I get like, ~100 visitors daily, and I know it’s a lot for a person who’s just started, and I’m not even blogging for visitors, because this blog is basically my study notes, but I think, if you look hard enough, if you slant your eyes, you may find something of value in it. So why not introduce it to your friends? Buddies? Comrades? Homies? Compadres? Dusts? Rafighs? Ais? Do it!

I wanna be honest with you. One thing that I never understood is Principal Component Analysis. It’s very hard. At least to me. Because my college doesn’t offer any courses in the way of statistics (yes, I’m an Associates student!) I thought to myself, “Shieeet, I’m gonna read every resource there is. From Youtube, which I kinda feel like is the worst resource for learning – At least, sometimes – to a book about Computer Vision!” and ta-dah! Here we are. A book about Computer Vision is about to clear everything PCA. Let us commence learning! Put your learning hat and goggles on, and wear your diaphragm, because we’re gonna get screwed!

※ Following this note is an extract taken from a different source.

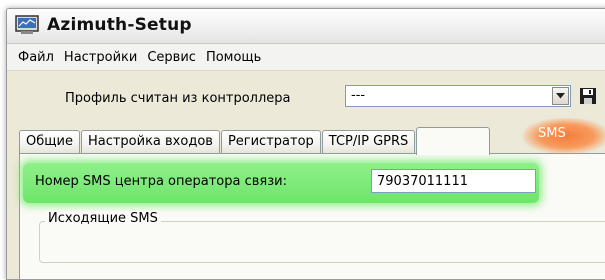 The image size is (605, 280). What do you see at coordinates (454, 141) in the screenshot?
I see `tab-sms` at bounding box center [454, 141].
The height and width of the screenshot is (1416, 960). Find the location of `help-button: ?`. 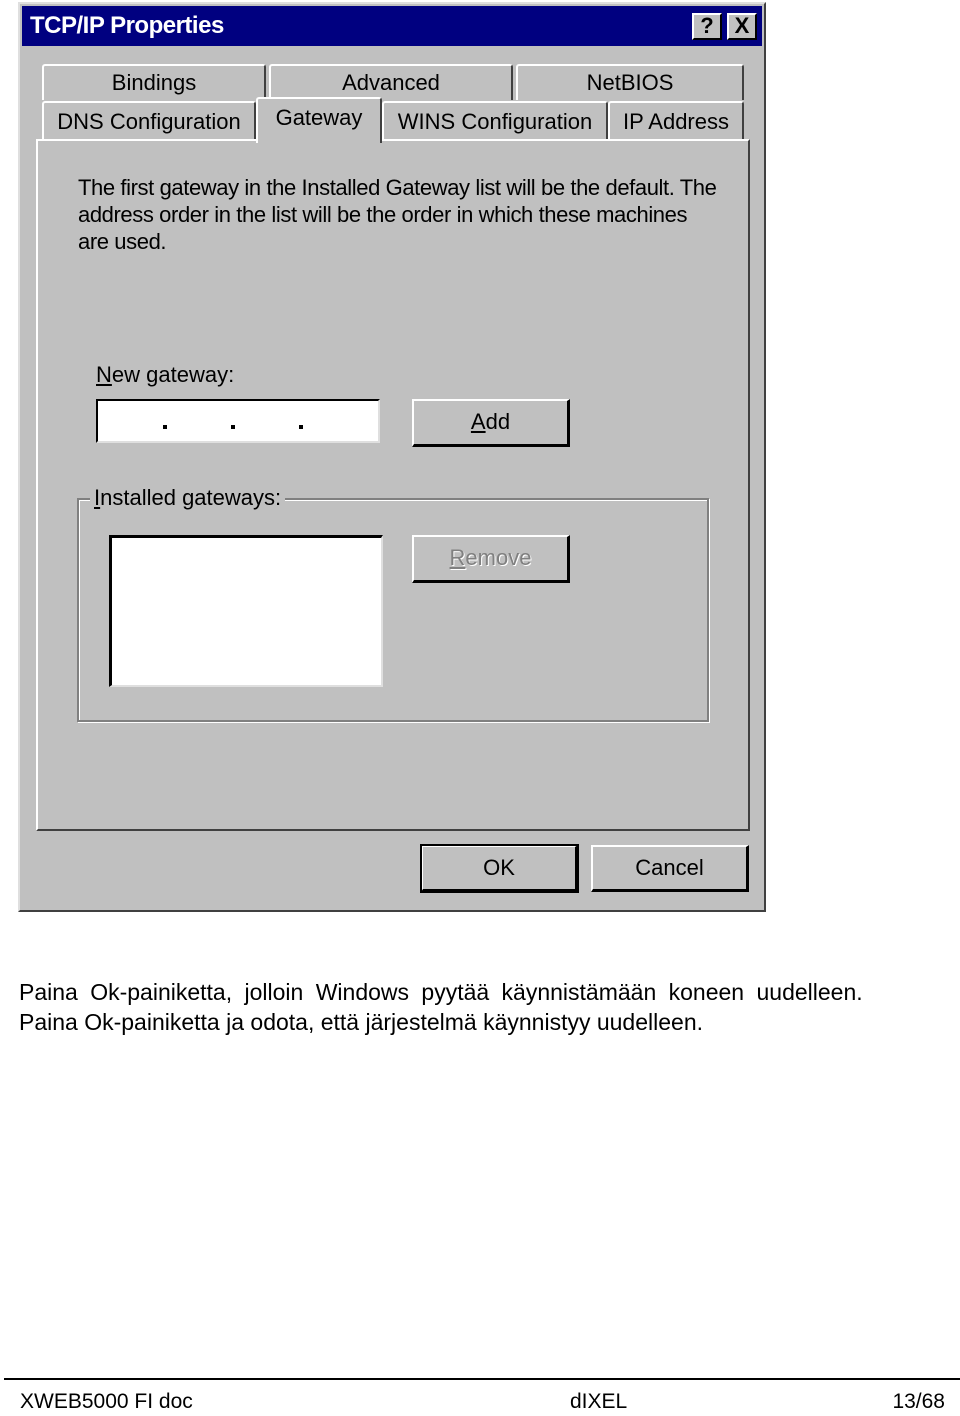

help-button: ? is located at coordinates (707, 26).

The following is based on Computer Vision, Principles, Algorithms, Applications, Learning by E. R. Davies.

One powerful way of approaching the task of data representation is Principal Component Analysis, or PCA. This involves finding the mean of a cluster of points in feature space, and then finding the principal axes of the cluster in the following way: First, an axis is found which passes through the mean position and which gives the maximum variance when the data are projected onto it. Then, a second such axis is found which maximizes variance in a directional normal to the first. This process is carried out until a total of N principal axes have been found for N-dimensional feature space. The process is illustrated in this figure:

 In fact, the process is entirely mathematical and need not be undertaken in the strict sequence indicated above, it merely involves finding a set of orthogonal axes which diagonalize the covariance matrix. A matrix is diagonalizable if it has n distinct eigenvalues in F, the eigenspace. Eigenvalues are defined as (I know what eigenvalues are, this is just for people who are reading this post in the future and don’t wanna google):

    \[ A\vec{v} = \lambda \vect{v} \]

Where A is the matrix, in this case, the covariance matrix, \vec{v} is the eigenvector, and \lambda is the eigenvalue.

The covariance matrix for the input population is defined as:

    \[ \Sigma = \mathbb{E}((x_{(p)} - \mu)(x_{(p)}-\mu)^T) \]

where x_{(p)} is the location of the pth data point and \mu is the mean of P data points, and \mathbb{E}(.) indicates expectation value for the underlying population. We can estimate \Sigma from the equations:

    \[ \Sigma = \frac{1}{P}\sum_{p=1}^{P}x_{(p)}x_{(p)}^T - \mu\mu^T \]

Where:

    \[ \mu = \frac{1}{P}\sum_{p=1}^{P}x_{(p)} \]

As \Sigma is real and symmetric, it is possible to diagonalize it using a suitable orthogonal transformation matrix A, obtaining a set of N orthonormal eigenvectors u_i with eigenvalues \lambda_i given by:

    \[ \Sigma u_i = \lambda_i u_i \quad (I = 1, 2, \ldots, N) \]

The vectors u_i are derived from the original vectors x_i by:

    \[ u_i = A(x_i - \mu) \]

And the inverse transformation needed to recover the original data vectors is:

    \[ x_i = \mu + A^T\u_i \]

Here, we have recalled that for an orthogonal matrix

    \[ A^{-1} = A^T \]

In fact, it may be shown that A is the matrix whose rows are formed from the eigenvectors of \Sigma, and that the diagonalized covariance matrix \Sigma^\prime is given by:

    \[ \Sigma^\prime = A\SigmaA^T \]

So that:

    \[ \Sigma^\prime =\left[\begin{array}{cccc}\lambda_1 & 0 & \hdots & 0 \\0 & \lambda_2 && 0 \\\vdots && \ddots & \vdots \\0 & 0 & \hdots & \lambda_N\end{array}\right] \]

In what follows, we shall assume that eigenvalues have been placed in an ordered sequence, starting with the largest. In that case, \lambda_1 represents the most characteristic of the set data points, with later eigenvalues representing successively less significant characteristics. We could even go so far as to say that, in some sense, \lambda_1 represents the most interesting characteristic of the data, whereas \lambda_N would be devoid of interest. More practically, if we ignored \lambda_N we might not lose much information. And indeed the last few eigenvalues would frequently represent characteristics which are not statistically significant and are essentially noise. For these reasons, PCA is commonly used for reduction in dimensionality of the feature space N to some lower value N^\prime.

Well, this was a short blog post. I have understood the concept behind PCA, I just haven’t understood how I can calculate it. No worries! There’s always NumPy… Unless I’m in C++, then I’m screwed!